Here is my amateur explanation. I agree that the problem is not the 403(b) with higher education but the explanation contains too much legalize as it's for other plan sponsors not  employees. I did see their bias because it IS so obvious. The manner in which Plan sponsor talks about the differences between the plans with regard to how fiduciary duties will be practiced in higher ed with a 401K type plan as the model is hilarious! The author turned it over to an attorney to explain. Also, ludacris, is that fiduciary duty is fiduciary duty is fiduciary duty no matter where employees and financial advisers meet. 

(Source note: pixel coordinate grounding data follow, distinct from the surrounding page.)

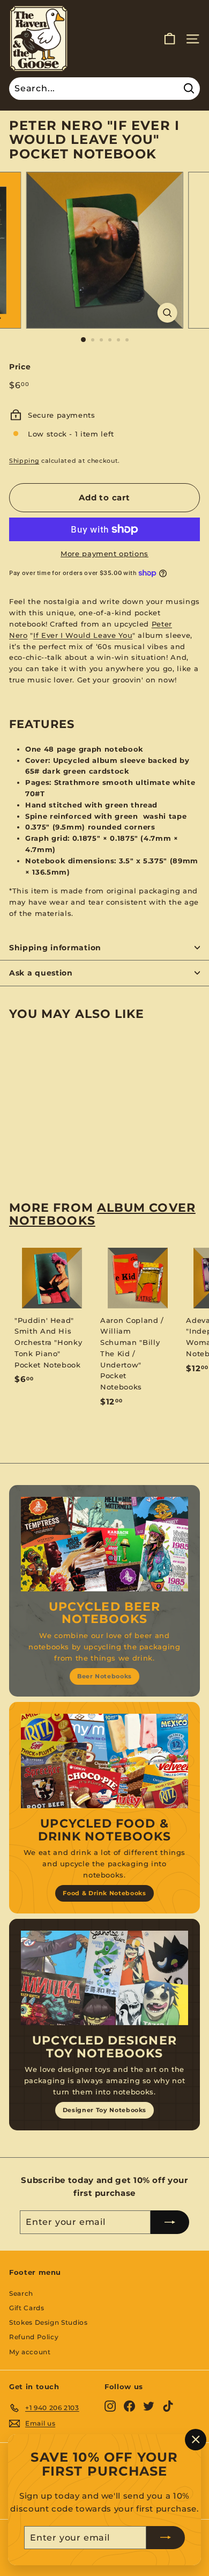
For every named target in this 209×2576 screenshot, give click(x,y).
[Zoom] (167, 313)
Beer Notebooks (104, 1676)
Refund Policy (33, 2337)
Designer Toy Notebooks (104, 2110)
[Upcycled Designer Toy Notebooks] (104, 1978)
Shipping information (55, 947)
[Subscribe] (165, 2537)
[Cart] (169, 39)
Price (20, 367)
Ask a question (41, 973)
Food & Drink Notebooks (104, 1893)
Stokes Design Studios (48, 2322)
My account (30, 2352)
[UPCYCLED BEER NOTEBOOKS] (104, 1544)
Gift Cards (26, 2308)
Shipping (24, 460)
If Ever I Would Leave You (82, 635)
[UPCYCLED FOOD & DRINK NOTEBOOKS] (104, 1761)
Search (21, 2293)
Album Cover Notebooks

However, the legal system needs a genuine case that has a glaring and clear breach of fiduciary standards such the area that we are ALL FAMILIAR WITH: The hideous 403(b) with public k12 school districts! Not simply demanding a 401(k) type plan for higher ed because TIAA has been doing the right thing for 100 years. Give me a break. The plaintiffs are not going to get fiduciary requirements because the 403b world with higher ed already has it, such as choice, oversight committees, and low cost products. Lastly, higher ed TIAA annuities are appropriate products. Most but not all TIAA returns are similar to mutual funds. 

We know this problem all too well, for years. All other insurance carriers 403(b) annuities are not appropriate products. They are not genuine investments, but contracts with punishing low returns. The lure of never losing money is too much temptation for our k12 colleagues. The majority of the problem is that our colleagues have nobody they can trust to provide a 2nd opinion on the sales force. No teachers union or district official will touch the 403b and will never inform their employees both high cost and low cost, annuity contracts or custodial accounts with mutual fund companies are both available. Our colleagues also do not know that getting 4% or 5% for years and years is losing money to taxes and inflation. And of course annuities from the large regular insurance companies charge outrageous costs, are illiquid for years, punishing surrender costs, and the practice of aggressive sales to of index annuities for new teachers, and for older teachers who have several tens of thousand in an existing annuity are being told from agents to transfer to another annuity!!!!!!!!!!!

WHY? because the agents get a big fat commission! Transferring from one annuity to another MAKES NO SENSE AT ALL! In the 401k world, any adviser will be subjected to breach of fiduciary duty big time. In our 403b world, these practices are everywhere on school campuses all over the country and the agents are protected by state insurance codes. 

I think any judge will raise their eyebrows at the glaring conflict of interests found in OUR 403(b) world.